For children to develop better emotion regulation, it can help them to think about the 'gap' between the trigger that caused them to feel any particular emotion and their behavioural response. In other words, consider what happens in that gap and what they can do or think so that their response is more productive or at least less damaging.
For younger children, it can be as simple as getting them to focus on where inside their body they are feeling the emotion, taking some deep breaths, repeating the mantra, 'I have a choice about what I do next,' or getting them to name their emotion - so that there is a gap between trigger and response. Once the intensity of the moment has subsided, they are far more likely to be able to engage their thinking brain and consider the choices available to them rather than simply having a knee-jerk reaction.

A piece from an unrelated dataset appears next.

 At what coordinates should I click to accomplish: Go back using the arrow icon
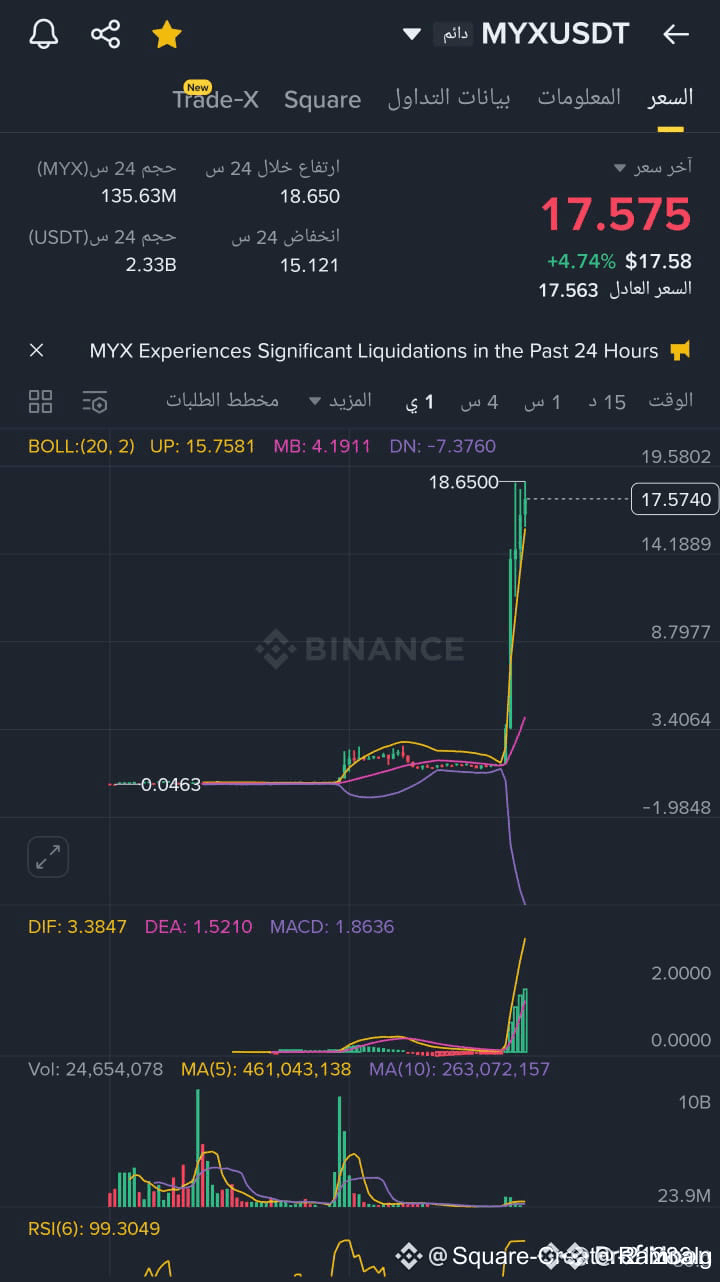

For older children, it can be helpful to look a bit further into the process of emotional reaction as follows. There are two stages between the trigger and the response (interpretation and arousal - see below) and for every individual these stages will be unique to them based on their values, their temperament and past 'wounds'.
You can ask older children to consider the 'interpretation' part of this process and help them to engage in 'reframing' what happened so that their emotional response is not triggered so strongly. Reframing generally requires a person to shift their focus from themselves and wonder what is going on for the person causing the affront. Simple thoughts like,
- she must be having a really bad day
- he must be tired and grumpy
- perhaps she is cross with me about what happened earlier
- he must be worried about something
can make your child a little more forgiving about potential triggers. That is not to say your child has not got the right to explain how they felt when the other person behaved the way they did but it makes an escalation less likely and some shared understanding far more likely to be achieved.